Nine years in the making, the Barclays Center is not only the new home of the Brooklyn Nets professional basketball team, it’s the newest state-of-the-art concert venue in New York City, with Brooklyn natives Jay-Z and Barbara Streisand scheduled to give some of the first concert performances.
Foley says that Forest City Ratner Companies not only wants these events to be major happenings in New York City, the company wants them to be social media sensations. To that end, Foley has not only made sure that every major carrier has optimal 3G and 4G wireless network bandwidth inside the arena, but Foley has worked with HighPoint Solutions, a business partner of Cisco, to install hundreds of high-density wireless access points. In turn, those access points are connected to a converged wired network that is at the heart of Cisco’s Connected Stadium Wi-Fi and StadiumVision platform that Foley is using to connect over 700 high-definition televisions (HDTV), along with about 100 point-of-sale locations to the same network.

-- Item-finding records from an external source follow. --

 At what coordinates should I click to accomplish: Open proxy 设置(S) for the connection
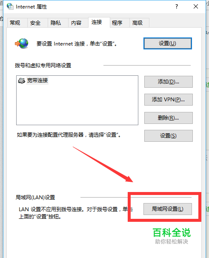169,136
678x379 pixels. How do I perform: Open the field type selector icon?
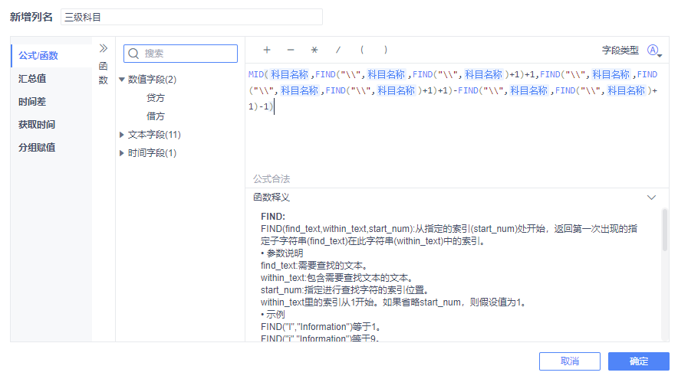click(654, 51)
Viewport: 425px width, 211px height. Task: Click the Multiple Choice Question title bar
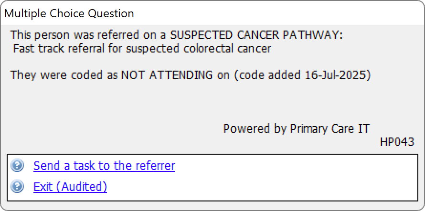pyautogui.click(x=213, y=13)

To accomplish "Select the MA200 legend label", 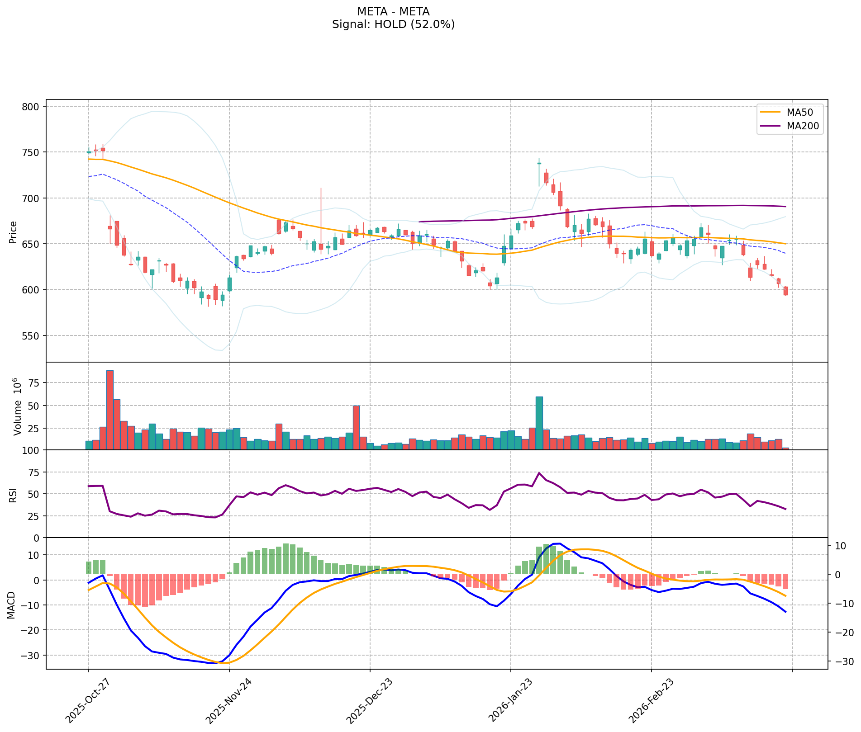I will [803, 126].
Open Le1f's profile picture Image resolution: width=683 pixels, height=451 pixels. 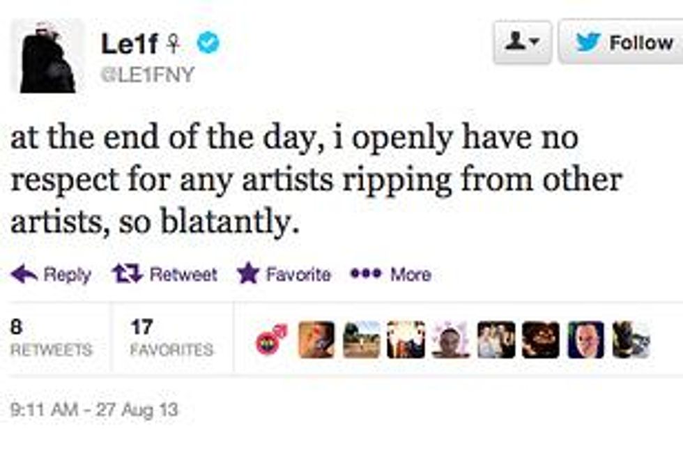[x=47, y=57]
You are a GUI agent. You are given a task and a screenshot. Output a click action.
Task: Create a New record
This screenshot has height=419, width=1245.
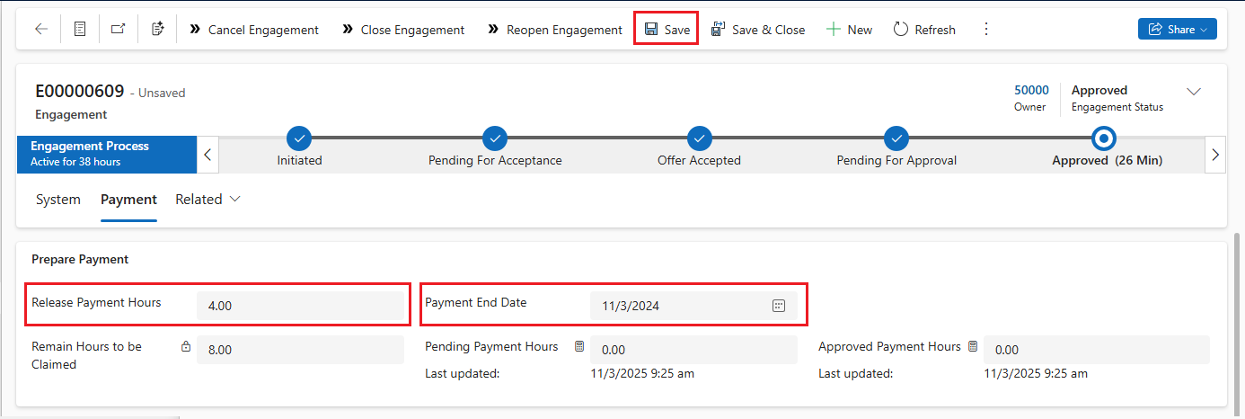pyautogui.click(x=849, y=30)
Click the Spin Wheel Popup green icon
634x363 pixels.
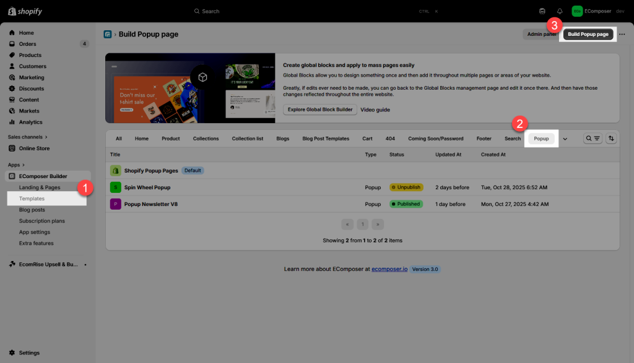pyautogui.click(x=115, y=187)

In addition, each of the luxury box suites includes an Apple iPad that is attached to the wall. People that purchase tickets for these luxury suites can not only use the Apple iPad to control the HDTV unit in the suite, they along with everybody else in the stadium will even be able to use a Barclays Center app to one day watch videos and order food. They still have to go and pick up that order themselves, but they won’t have to stand in line to place an order. Barclays Center is launching its own in-arena television network, called BCTV, to provide those videos using the same Cisco converged network.
Obviously, the entertainment experience at venues large and small is being transformed thanks to IT. In effect, fans want to be part of the show on whatever social network they happen to favor at any particular moment. Making that happen from an IT perspective, however, is a bit more challenging than most of them will ever realize.